We get up and he takes us to the front door where we meet Gary (I think that is his name). From there I learn that Gary will be taking us to the Pell City Kmart where we will be working on fundraising for the DARE program. Gary will evaluate us and then decided if we make it to the 3rd and final interview.

Gary asks for my resume - I didn't have one and was told "all you need is a pen and notebook, hun." That should have been my second red flag - when the secretary called me hun. Anyway, he said that was fine, asked us a few questions about ourselves and said it was time to go - in our OWN cars, driving out of our way to Pell City (44min from Bham) to the Kmart. I was ticked about it but considered it something I had to do for the job - ya know, give a little to get a lot.

Well anyway, we get there, to Kmart, and out comes a fold up table, 2 gray tubs (1 empty and 1 full of DARE items like tshirts, book bags, calendars, ect), a folder, some id bags, credit card slips, and a DARE banner. Instantly reminded me of yearbook sales (although we never had a banner).
From there we set up the stuff at the door entrance of Kmart and start our fundraising.
Withing 5 min of seeing how the operations were going, I made up my mind I would not be taking the job.

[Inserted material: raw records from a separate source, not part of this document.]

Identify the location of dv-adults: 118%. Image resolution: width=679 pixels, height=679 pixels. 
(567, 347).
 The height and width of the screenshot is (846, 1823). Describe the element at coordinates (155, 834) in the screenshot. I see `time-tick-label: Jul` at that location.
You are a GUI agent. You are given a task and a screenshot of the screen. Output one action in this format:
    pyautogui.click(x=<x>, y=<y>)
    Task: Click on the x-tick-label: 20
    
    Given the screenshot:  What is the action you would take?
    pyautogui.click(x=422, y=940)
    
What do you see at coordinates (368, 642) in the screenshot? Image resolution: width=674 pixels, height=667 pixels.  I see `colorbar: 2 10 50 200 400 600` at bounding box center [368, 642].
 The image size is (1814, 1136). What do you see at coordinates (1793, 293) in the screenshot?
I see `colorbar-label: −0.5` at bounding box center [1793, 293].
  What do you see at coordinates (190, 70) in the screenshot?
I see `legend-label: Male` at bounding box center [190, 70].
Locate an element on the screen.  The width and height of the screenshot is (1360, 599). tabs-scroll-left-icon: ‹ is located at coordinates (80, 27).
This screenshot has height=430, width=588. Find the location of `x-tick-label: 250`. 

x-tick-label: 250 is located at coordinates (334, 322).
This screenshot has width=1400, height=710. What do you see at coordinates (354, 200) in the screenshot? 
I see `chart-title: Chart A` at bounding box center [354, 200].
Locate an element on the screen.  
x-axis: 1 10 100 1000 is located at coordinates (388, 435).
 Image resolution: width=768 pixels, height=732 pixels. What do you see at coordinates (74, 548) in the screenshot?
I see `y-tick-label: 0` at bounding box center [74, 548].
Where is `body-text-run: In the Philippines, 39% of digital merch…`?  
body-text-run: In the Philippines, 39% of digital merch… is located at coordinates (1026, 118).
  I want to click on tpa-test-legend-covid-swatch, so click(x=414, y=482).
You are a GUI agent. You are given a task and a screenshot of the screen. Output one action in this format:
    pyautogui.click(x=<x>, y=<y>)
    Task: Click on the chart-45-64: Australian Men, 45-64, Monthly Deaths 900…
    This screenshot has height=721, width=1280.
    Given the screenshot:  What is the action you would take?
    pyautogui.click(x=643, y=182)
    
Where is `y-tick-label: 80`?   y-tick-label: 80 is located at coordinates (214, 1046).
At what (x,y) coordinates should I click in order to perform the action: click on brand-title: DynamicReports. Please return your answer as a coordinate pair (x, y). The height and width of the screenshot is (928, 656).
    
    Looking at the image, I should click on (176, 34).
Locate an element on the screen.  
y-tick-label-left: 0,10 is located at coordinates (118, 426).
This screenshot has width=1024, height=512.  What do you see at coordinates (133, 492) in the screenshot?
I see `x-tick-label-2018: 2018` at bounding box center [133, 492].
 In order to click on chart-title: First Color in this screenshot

Here's how their marketing went.

People would come in and out of the store - poor people. Not rich people that shop Summit of Midtown - POOR people. However, it's business so they continued to ask. As people would come in, this really ignorant girl with us would exclaim (literally, hand motions and all) "Hey you! Yea, you! Come over, yea don't miss out!" From there innocent poor people would come over. Then the girl or Gary, depending on who made the sale, would come over and pick up two dare tshirts or hand the people a clear DARE backpack and say, "Here's what we have for you - two tshirts all for the kids." The poor people would get excited - and who could blame them, they were under the impression that they were getting free tshirts or a free backpack. Then Gary would say, "All it costs is $12 per shirt, $20 per back or both for an even $30. You can keep the items or donated them back into the box for the kids that DARE works with. We take checks, cash, and credit cards." The people would say "No" and "I can't" and still be badgered going out the door for the item. Def. not something I wanted to spend the rest of my days and time doing. Especially if it was from 8:30am - 6:30pm Mon-Sat.

It was very embarrassing for myself to be there and to be even a remotely bit part of it. Then to find out they don't consider you and ASSET to the company for 5 months. Because they don't have to pay you - you work on commission for the events and take in 25 percent from what is made. Yea, events such as going to the local Kmart and begging, I mean soliciting, people for money and items that probably doesn't even get put back into the DARE program.

They called me back that afternoon at 5:30 and left a message wanting me to come in for a 3rd interview.

I never called back.

1 comment:

  1. They act like they're doing you such a favor, "Oh, let's see what you have and maybe we'll ask you back if you're good enough." Yeah, like a college graduate would be lucky to stand outside K-Mart and beg poor people for money? You should have said, "Don't flatter yourselves." Sad world!!